### [Your assignment]
Please state in a single number how many lines of the entries below include the word "computer".

### [Dataset records]
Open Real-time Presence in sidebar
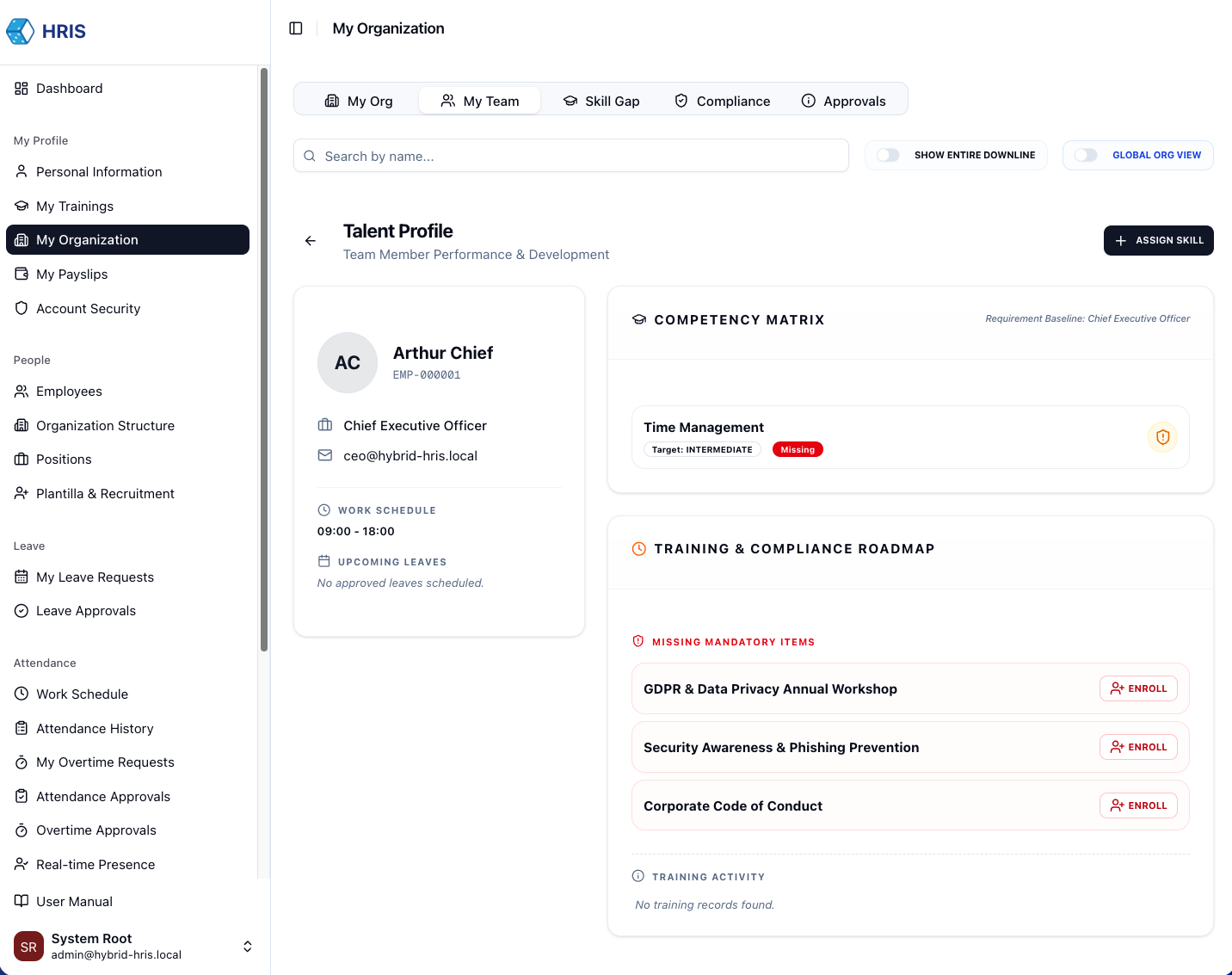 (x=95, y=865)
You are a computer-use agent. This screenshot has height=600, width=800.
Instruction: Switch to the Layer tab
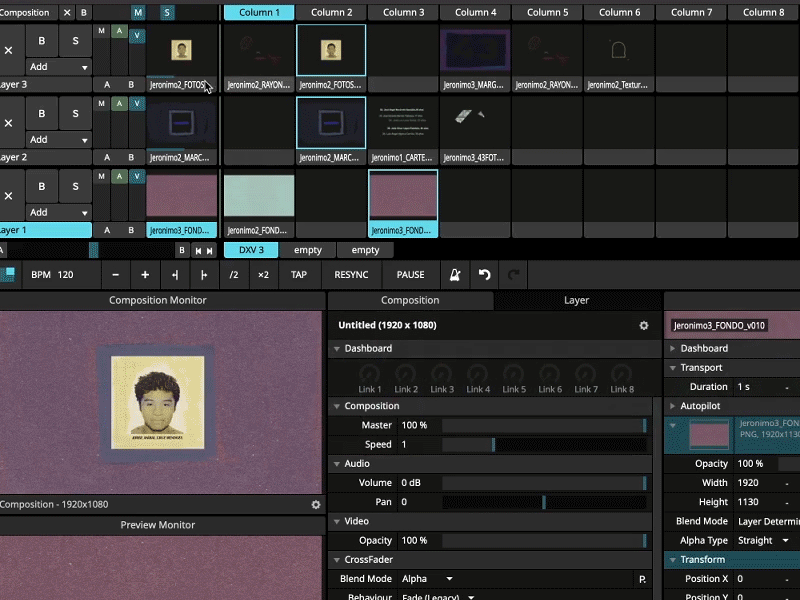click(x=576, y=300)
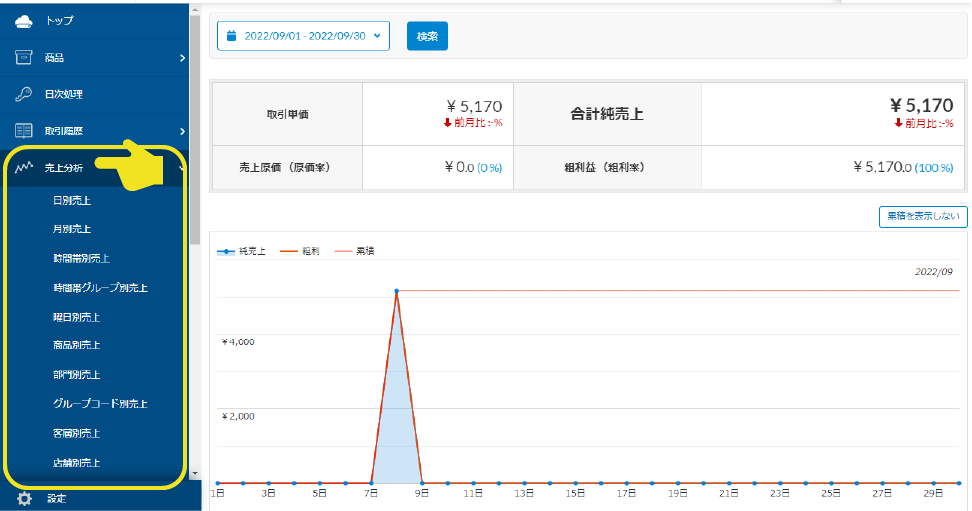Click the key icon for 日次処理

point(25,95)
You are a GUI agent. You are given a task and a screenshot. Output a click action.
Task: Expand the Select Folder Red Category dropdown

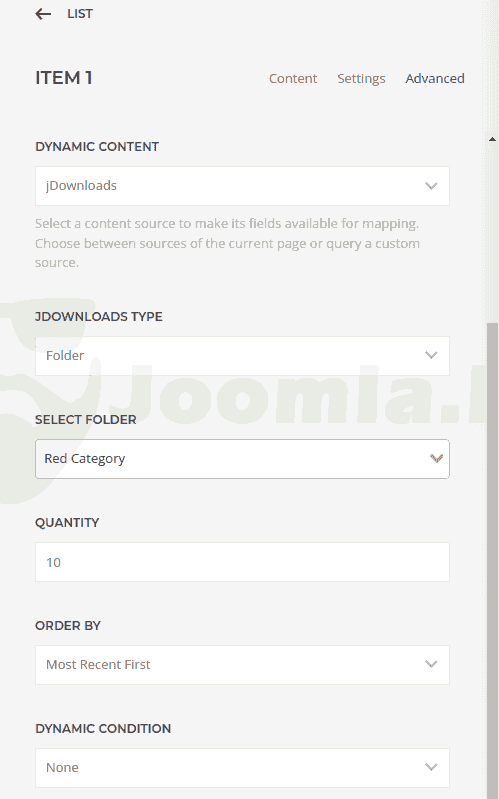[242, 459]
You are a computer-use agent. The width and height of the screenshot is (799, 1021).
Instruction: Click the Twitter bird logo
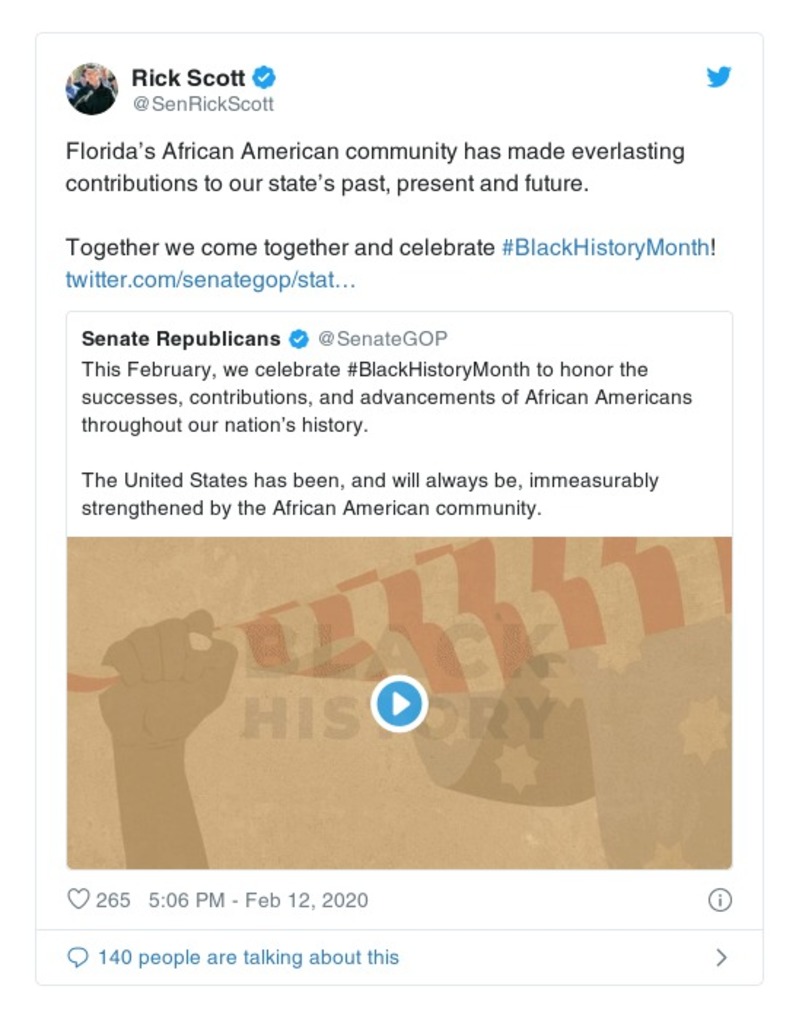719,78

### [Exercise output]
2